The Alderney Gambling Control Commission admitted that its regulatory procedures rely upon the truthfulness of its operators to determine if violations occurred.

Its “regulate by report” model – which requires honest and complete reporting on the part of the operator – meant that, even when the indictments were unsealed on Black Friday, the AGCC was “pretty confident that there wasn’t a problem.” But there was a problem: 300m of players funds had disappeared.

In an interview from the Global Gaming Expo in Las Vegas, André Wilsenach, the Executive Director of the AGCC, stated that even after the indictments were handed down he believed Full Tilt was solvent.

“It was only after when we started investigating that we realized […] they had wrongly reported to us and misled us as in terms of their financial position,” said Wilsenach.

Part of the problem was that millions of dollars, frozen by the DOJ, was reported to the AGCC as cash-on-hand. That, coupled with a regulatory method that relied on the operator’s integrity, was how the players’ funds deficiency was able to grow so large, undetected.

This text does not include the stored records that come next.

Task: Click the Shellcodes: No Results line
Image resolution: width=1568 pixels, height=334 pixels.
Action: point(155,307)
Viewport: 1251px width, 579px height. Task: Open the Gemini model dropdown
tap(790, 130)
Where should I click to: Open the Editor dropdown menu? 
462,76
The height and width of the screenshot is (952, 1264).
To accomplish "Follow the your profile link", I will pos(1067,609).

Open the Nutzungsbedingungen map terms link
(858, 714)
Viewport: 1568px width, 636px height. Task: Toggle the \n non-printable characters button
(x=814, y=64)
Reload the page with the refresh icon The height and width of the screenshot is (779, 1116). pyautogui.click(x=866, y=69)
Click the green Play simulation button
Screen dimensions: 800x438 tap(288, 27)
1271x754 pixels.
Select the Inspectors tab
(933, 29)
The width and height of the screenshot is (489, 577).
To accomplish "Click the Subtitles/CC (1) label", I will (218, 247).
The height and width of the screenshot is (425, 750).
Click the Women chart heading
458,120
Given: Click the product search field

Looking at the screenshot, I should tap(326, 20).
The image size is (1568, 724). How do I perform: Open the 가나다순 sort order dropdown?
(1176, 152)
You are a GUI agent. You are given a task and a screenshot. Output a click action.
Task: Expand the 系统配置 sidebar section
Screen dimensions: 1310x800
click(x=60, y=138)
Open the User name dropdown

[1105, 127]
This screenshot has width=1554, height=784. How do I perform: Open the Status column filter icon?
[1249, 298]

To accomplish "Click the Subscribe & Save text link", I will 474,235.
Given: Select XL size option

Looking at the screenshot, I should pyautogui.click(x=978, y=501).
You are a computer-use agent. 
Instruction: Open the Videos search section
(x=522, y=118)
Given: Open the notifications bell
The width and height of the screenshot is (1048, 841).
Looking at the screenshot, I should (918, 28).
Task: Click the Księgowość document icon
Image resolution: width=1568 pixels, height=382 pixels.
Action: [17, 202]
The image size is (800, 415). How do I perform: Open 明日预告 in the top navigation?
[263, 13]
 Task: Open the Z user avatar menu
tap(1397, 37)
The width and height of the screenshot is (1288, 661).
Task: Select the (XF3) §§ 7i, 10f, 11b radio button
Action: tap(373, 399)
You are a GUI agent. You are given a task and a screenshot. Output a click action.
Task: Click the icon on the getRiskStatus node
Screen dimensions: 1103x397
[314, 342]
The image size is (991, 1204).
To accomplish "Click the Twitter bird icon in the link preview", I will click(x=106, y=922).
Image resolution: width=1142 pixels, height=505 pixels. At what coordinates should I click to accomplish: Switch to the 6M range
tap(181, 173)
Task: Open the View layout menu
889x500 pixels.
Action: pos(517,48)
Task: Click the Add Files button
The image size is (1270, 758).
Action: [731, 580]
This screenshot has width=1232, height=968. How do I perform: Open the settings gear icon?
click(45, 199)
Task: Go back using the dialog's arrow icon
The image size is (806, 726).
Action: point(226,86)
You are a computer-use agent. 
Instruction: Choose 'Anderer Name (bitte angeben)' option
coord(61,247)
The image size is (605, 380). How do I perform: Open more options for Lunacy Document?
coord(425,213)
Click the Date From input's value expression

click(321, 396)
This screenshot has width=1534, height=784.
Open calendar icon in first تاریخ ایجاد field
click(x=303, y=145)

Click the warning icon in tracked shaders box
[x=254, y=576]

Justifying the AGCC’s “regulate by report” method, Wilsenach stated that “there must be a certain level of trust,” and in the case of Full Tilt, “that trust was in place.”

“[The AGCC] was aware all along that [player’s] funds had been commingled with [Full Tilt’s] own funds,” but, he added, “Full Tilt had indicated to the DOJ that those funds had been held in segregated accounts.” However, the AGCC was “never concerned about it” because reports received from Full Tilt indicated there was “sufficient cash to cover player liabilities.”

Wilsenach downplayed the idea that segregating players’ funds is a viable way to protect players in the event of an operator becoming insolvent. “In the case of an insolvency you just don’t know whether the insolvency legislation that applies in that particular country is going to recognize the [players’] interest.”

He also confirmed that Full Tilt’s argument for having the license suspension hearing held in private was to avoid the public disclosure of information that might be incriminating to Full Tilt in the US. “As a regulator we have a responsibility to keep crime out of the industry” Wilsenach stated.

Apparently, the way to accomplish that goal under the “regulate by report” system relies on unscrupulous operators to do the right thing.